About 120 U.S. military personnel and contractors are stationed at Manda Bay, which Navy SEALs and other commandos have used as a base from which to conduct raids against Somali pirates and al-Shabab fighters.
About 6,000 miles to the west, the Pentagon is spending $8.1 million to upgrade a forward operating base and airstrip in Mauritania, on the western edge of the Sahara. The base is near the border with strife-torn Mali.
The Defense Department also set aside $22.6 million in July to buy a Pilatus PC-6 aircraft and another turboprop plane so U.S.-trained Mauritanian security forces can conduct rudimentary surveillance operations, according to documents submitted to Congress.
Crowding the embassy
The U.S. military began building its presence in Burkina Faso in 2007, when it signed a deal that enabled the Pentagon to establish a Joint Special Operations Air Detachment in Ouagadougou. At the time, the U.S. military said the arrangement would support “medical evacuation and logistics requirements” but provided no other details.
By the end of 2009, about 65 U.S. military personnel and contractors were working in Burkina Faso, more than in all but three other African countries, according to a U.S. Embassy cable from Ouagadougou. In the cable, diplomats complained to the State Department that the onslaught of U.S. troops and support staff had “completely overwhelmed” the embassy.
In addition to Pilatus PC-12 flights for Creek Sand, the U.S. military personnel in Ouagadougou ran a regional intelligence “fusion cell” code-named Aztec Archer, according to the cable.

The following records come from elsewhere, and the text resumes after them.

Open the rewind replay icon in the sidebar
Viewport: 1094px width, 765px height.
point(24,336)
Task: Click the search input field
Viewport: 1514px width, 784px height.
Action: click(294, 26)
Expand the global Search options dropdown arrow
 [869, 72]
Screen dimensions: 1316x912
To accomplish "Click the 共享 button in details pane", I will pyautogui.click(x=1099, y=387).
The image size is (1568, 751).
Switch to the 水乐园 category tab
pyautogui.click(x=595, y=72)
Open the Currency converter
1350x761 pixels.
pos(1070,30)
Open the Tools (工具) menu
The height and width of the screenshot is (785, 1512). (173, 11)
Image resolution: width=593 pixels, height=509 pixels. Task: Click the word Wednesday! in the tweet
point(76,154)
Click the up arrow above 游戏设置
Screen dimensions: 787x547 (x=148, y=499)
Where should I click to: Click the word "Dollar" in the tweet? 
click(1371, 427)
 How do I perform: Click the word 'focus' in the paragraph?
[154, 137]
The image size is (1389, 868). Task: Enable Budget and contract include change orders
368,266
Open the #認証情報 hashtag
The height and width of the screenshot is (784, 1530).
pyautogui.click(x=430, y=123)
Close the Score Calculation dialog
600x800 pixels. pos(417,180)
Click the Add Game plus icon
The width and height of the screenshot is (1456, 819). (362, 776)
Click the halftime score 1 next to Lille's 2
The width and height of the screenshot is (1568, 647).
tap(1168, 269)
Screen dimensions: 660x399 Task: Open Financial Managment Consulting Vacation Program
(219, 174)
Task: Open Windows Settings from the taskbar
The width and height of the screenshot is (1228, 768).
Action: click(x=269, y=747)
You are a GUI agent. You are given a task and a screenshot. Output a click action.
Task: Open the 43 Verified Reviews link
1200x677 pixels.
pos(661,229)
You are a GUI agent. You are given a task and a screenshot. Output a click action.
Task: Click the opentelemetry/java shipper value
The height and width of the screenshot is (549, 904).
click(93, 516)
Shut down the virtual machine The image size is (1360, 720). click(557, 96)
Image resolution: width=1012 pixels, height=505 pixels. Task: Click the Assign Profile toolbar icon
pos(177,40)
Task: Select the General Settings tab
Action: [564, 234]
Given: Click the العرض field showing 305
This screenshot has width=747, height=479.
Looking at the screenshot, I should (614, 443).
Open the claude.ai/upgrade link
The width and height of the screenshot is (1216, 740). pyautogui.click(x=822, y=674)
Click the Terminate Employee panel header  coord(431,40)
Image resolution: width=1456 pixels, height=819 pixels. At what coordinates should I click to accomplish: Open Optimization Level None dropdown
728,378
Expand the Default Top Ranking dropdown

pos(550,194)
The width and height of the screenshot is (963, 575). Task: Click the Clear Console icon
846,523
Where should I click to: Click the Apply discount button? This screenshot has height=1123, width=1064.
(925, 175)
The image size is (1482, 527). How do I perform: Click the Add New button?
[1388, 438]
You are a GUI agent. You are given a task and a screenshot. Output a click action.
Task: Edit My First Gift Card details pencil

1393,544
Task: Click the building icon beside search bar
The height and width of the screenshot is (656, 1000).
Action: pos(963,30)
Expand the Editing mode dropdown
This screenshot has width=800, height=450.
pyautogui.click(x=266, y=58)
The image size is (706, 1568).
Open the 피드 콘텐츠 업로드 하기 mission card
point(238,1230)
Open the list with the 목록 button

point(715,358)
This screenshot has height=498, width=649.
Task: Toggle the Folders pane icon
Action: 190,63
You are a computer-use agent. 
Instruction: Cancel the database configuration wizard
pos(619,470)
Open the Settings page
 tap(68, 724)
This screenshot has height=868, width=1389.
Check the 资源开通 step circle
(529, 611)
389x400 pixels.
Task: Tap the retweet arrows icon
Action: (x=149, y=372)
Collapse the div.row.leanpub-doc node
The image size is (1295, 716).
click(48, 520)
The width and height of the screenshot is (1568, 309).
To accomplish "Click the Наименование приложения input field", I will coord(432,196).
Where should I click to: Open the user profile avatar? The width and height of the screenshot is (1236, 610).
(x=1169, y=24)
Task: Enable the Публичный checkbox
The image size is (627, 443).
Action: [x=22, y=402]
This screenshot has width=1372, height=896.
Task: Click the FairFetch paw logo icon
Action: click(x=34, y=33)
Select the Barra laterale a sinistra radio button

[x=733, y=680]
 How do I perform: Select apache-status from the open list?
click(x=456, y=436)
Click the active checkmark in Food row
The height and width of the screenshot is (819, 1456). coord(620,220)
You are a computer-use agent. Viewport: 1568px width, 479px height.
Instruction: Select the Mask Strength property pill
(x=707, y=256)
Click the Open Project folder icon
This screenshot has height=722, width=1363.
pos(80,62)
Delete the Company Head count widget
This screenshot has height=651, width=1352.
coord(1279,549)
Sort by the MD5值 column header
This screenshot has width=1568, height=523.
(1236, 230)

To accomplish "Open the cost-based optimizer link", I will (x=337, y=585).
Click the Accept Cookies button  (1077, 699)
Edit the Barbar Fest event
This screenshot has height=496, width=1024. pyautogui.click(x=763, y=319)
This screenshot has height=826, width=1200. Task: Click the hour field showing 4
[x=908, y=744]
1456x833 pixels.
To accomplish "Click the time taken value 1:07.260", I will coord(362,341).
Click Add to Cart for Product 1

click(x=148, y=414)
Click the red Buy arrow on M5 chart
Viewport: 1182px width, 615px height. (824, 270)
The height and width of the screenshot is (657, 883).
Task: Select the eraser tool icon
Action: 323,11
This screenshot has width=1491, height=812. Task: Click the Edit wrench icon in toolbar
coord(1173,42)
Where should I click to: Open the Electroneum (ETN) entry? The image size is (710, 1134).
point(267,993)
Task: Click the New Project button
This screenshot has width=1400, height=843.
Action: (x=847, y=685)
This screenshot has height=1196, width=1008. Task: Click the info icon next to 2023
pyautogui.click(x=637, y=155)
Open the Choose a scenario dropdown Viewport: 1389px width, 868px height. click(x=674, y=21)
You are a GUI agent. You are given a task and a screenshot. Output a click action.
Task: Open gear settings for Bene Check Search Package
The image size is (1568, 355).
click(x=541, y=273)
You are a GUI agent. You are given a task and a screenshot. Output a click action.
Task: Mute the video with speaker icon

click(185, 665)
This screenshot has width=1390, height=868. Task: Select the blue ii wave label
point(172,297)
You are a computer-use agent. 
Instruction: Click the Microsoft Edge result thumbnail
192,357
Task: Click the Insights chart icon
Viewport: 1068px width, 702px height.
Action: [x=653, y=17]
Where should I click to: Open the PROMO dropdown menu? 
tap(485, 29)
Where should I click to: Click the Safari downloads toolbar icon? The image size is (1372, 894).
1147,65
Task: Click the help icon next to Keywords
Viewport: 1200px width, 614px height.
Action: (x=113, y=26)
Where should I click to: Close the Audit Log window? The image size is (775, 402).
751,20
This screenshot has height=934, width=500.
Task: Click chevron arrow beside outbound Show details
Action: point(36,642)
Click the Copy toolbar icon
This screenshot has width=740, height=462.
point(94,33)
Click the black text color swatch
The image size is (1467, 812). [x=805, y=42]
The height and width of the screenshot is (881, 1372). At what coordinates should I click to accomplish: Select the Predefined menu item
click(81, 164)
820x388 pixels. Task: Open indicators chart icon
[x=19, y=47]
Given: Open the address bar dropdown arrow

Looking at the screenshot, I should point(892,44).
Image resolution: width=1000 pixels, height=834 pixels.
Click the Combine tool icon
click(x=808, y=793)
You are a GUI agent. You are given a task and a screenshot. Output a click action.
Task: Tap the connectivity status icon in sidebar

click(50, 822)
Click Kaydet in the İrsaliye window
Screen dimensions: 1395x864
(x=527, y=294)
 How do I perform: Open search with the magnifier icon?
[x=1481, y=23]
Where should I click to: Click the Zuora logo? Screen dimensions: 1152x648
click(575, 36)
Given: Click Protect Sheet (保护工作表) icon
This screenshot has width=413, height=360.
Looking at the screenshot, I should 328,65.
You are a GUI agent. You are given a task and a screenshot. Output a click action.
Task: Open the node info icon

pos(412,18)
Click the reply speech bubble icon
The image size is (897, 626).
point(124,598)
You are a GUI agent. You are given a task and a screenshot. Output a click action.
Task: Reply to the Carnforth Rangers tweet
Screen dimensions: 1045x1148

Burkina Faso, a predominantly Muslim country whose name means “the land of upright men,” does not have a history of radicalism. U.S. military officials saw it as an attractive base because of its strategic location bordering the Sahel, the arid region south of the Sahara where al-Qaeda’s North African affiliate is active.
Unlike many other governments in the region, the one in Burkina Faso was relatively stable. The U.S. military operated Creek Sand spy flights from Nouakchott, Mauritania, until 2008, when a military coup forced Washington to suspend relations and end the surveillance, according to former U.S. officials and diplomatic cables.